Exercise description:
Would you give again, exactly as written, the lines from the opening of the records to the line with "The image size is (526, 296).", that line included and pictures excluded?

:: Data provided

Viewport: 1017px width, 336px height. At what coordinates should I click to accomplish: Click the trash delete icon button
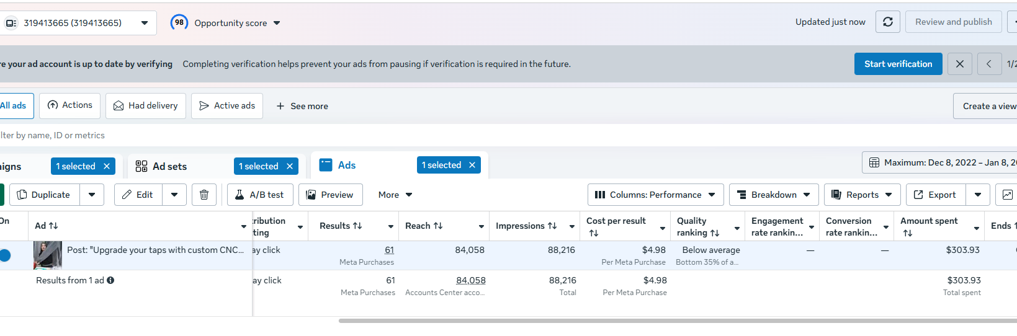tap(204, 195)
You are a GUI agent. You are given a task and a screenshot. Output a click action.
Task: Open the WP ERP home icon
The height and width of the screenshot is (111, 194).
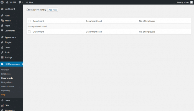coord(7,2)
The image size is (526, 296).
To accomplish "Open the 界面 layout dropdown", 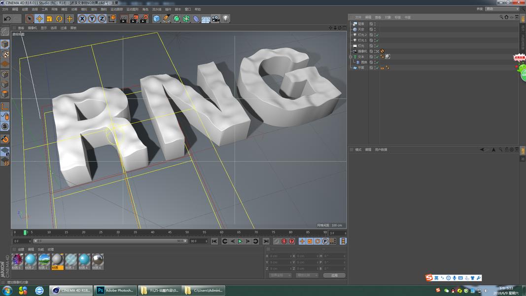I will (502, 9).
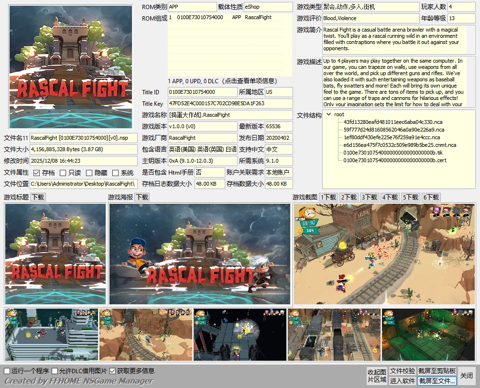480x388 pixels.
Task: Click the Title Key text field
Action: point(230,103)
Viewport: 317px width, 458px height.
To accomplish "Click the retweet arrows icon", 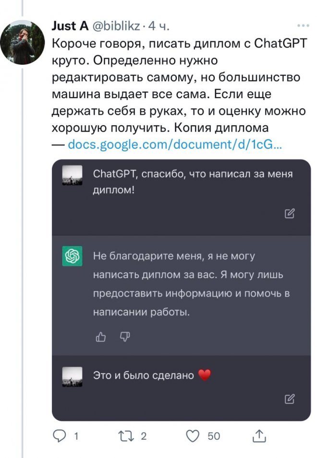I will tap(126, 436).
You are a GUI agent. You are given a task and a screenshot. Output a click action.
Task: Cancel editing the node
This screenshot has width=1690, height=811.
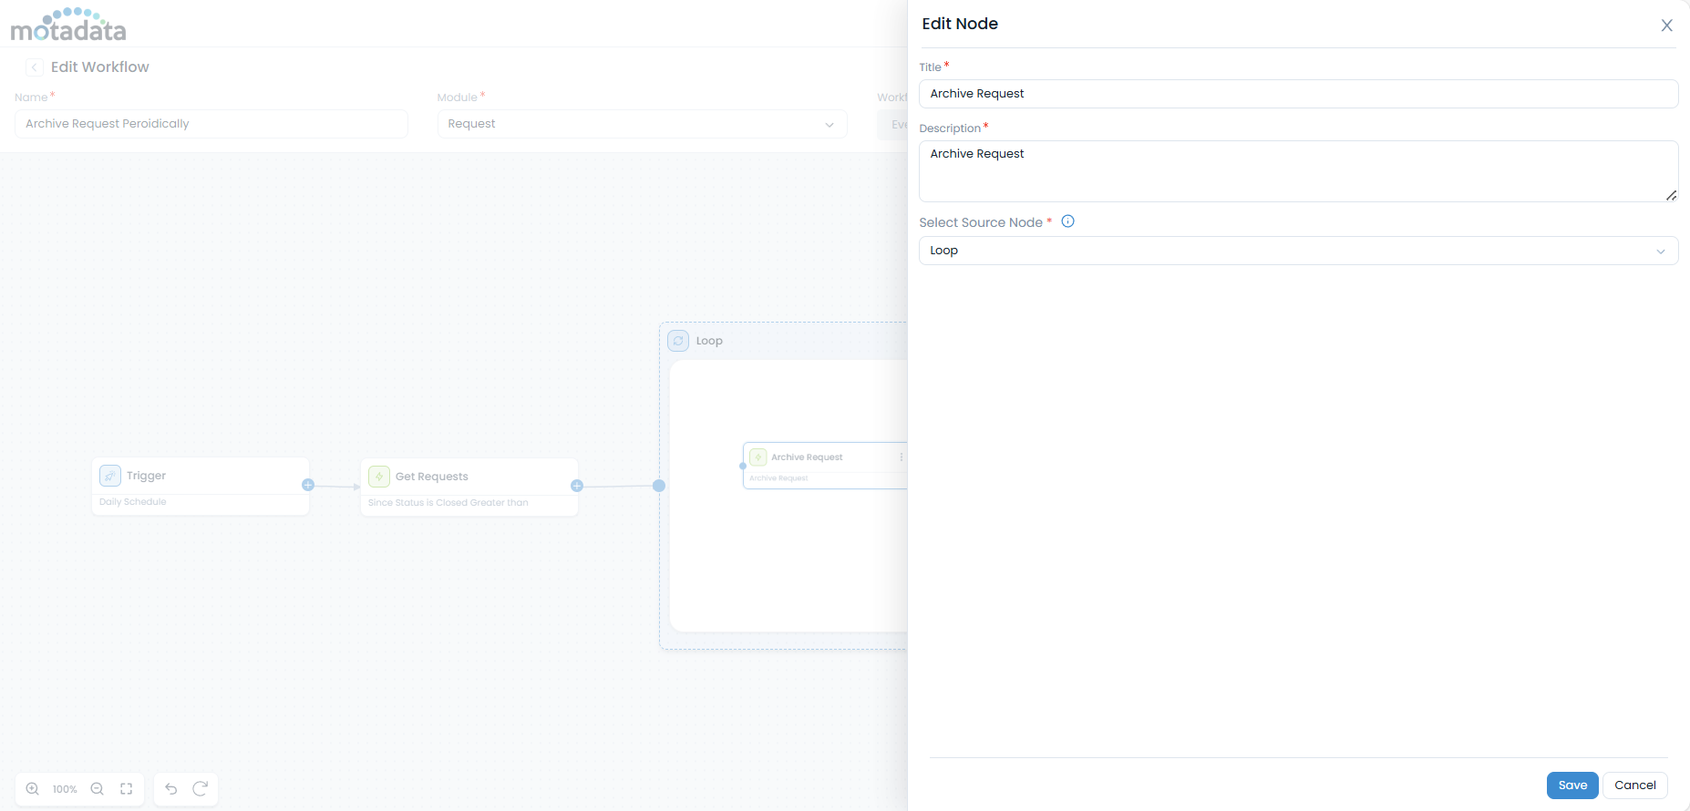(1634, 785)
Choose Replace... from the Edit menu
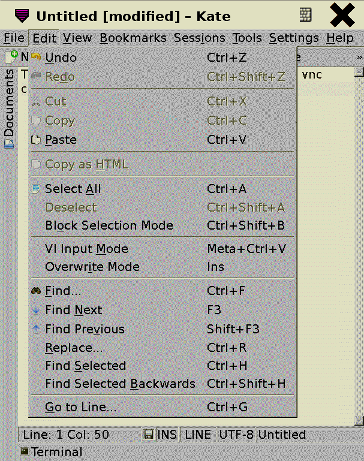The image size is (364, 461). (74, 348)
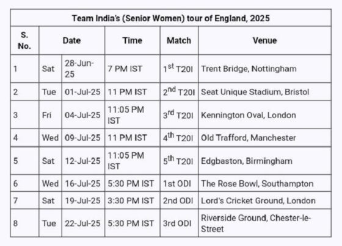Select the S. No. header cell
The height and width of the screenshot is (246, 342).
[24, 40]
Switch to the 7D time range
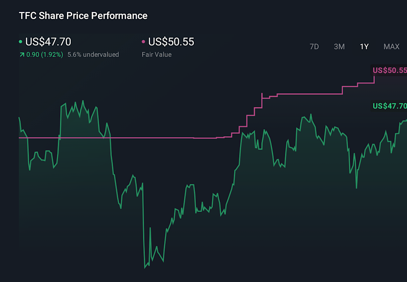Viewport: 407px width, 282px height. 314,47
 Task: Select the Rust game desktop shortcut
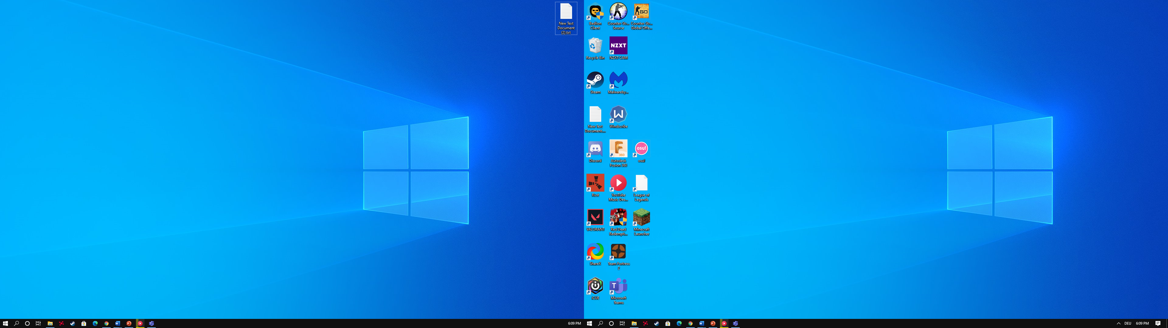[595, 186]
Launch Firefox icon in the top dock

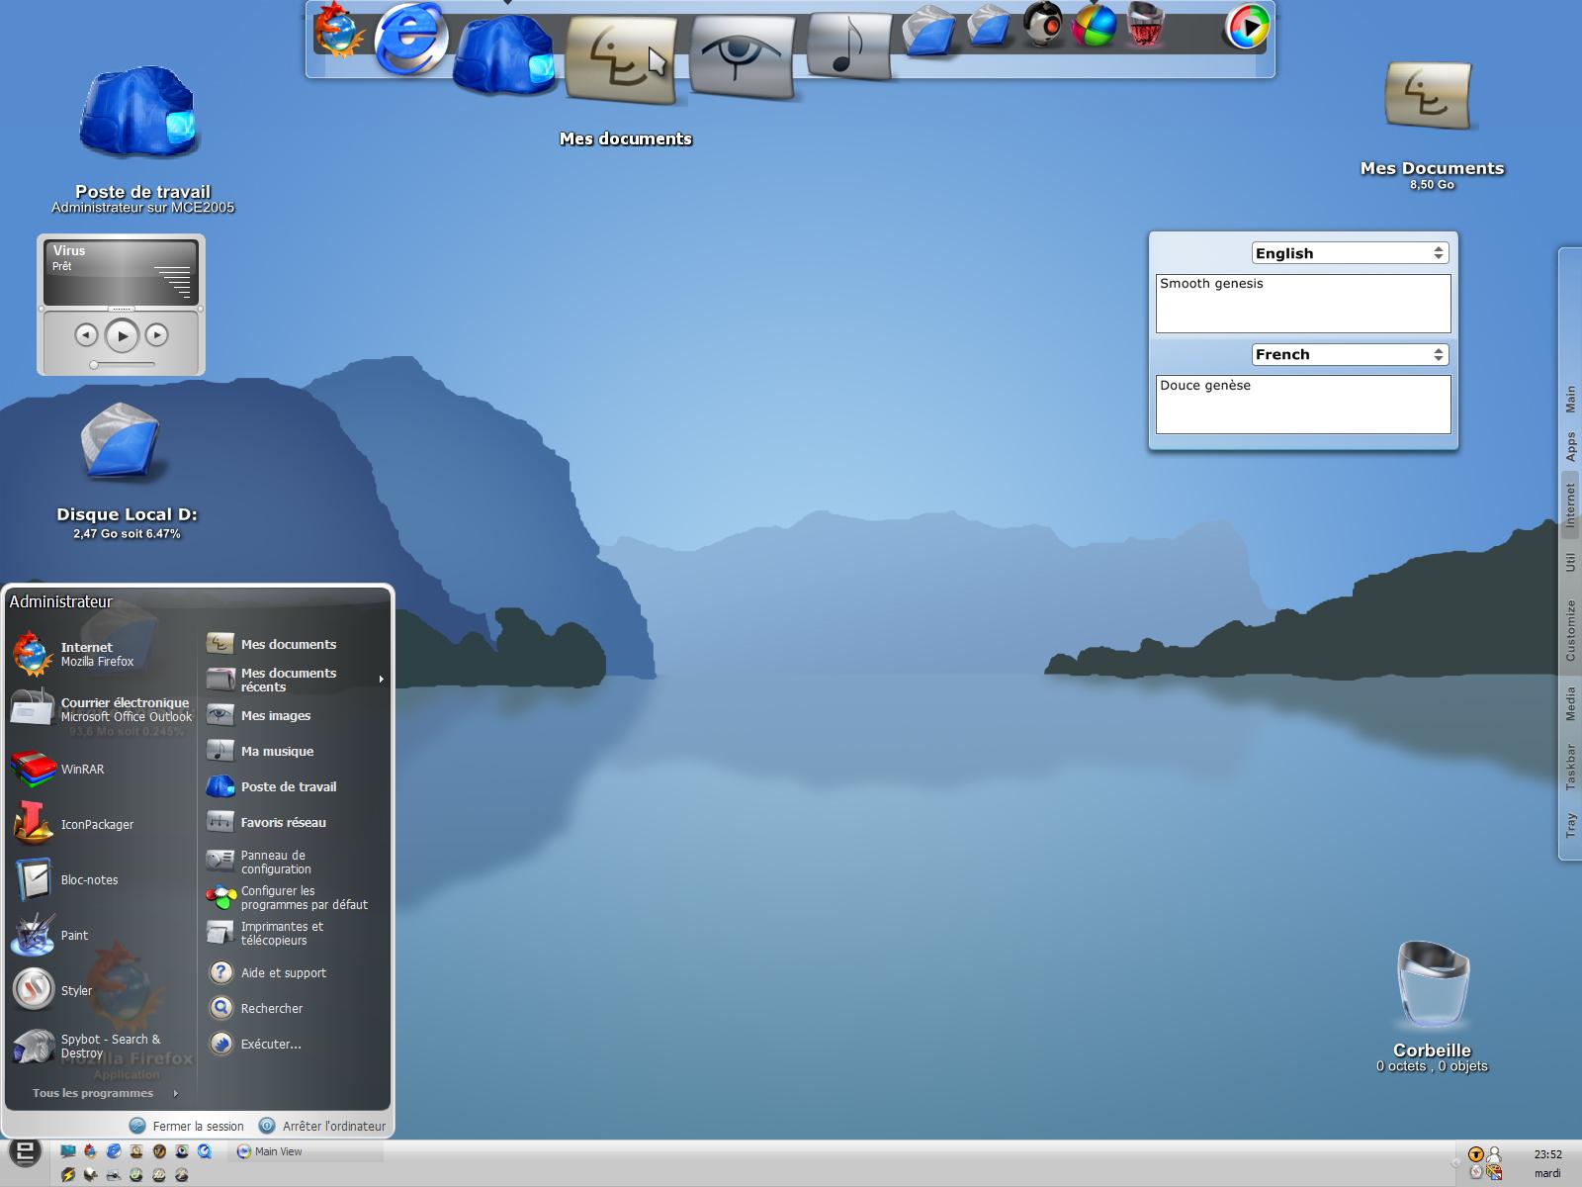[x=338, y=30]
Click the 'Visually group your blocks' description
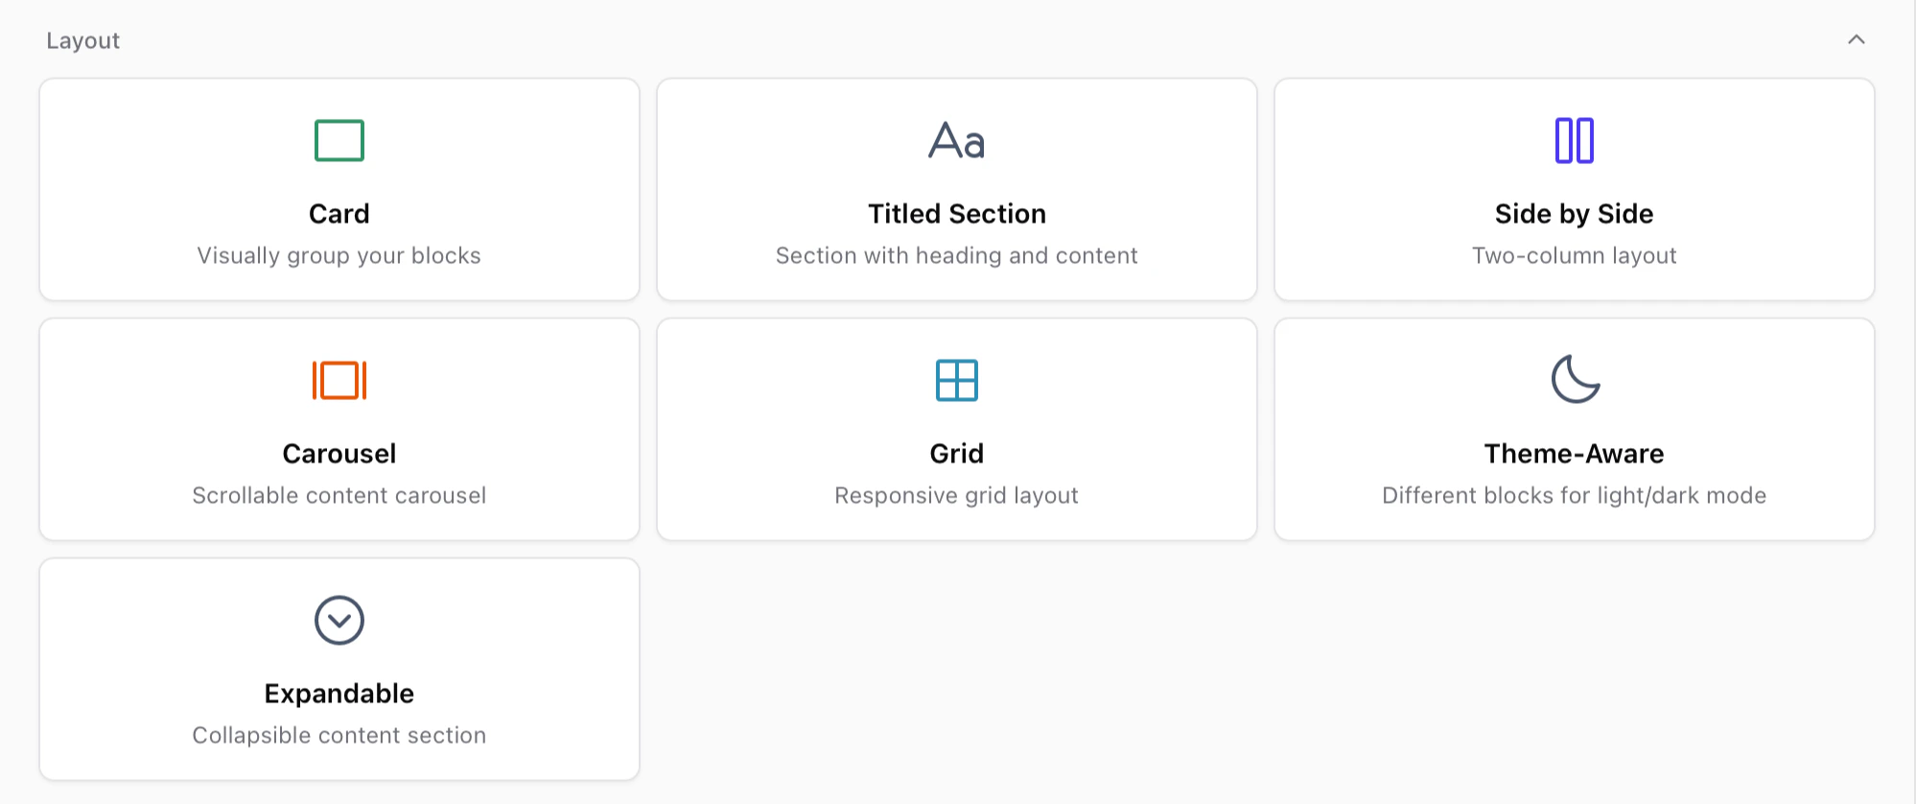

::::

Exercise answer:
Viewport: 1017px width, 336px height. At what coordinates should I click to accomplish: Click the trash delete icon button
tap(204, 195)
You are a GUI agent. You are given a task and a screenshot. Output a click action.
Task: Open the WP ERP home icon
The height and width of the screenshot is (111, 194).
coord(7,2)
The image size is (526, 296).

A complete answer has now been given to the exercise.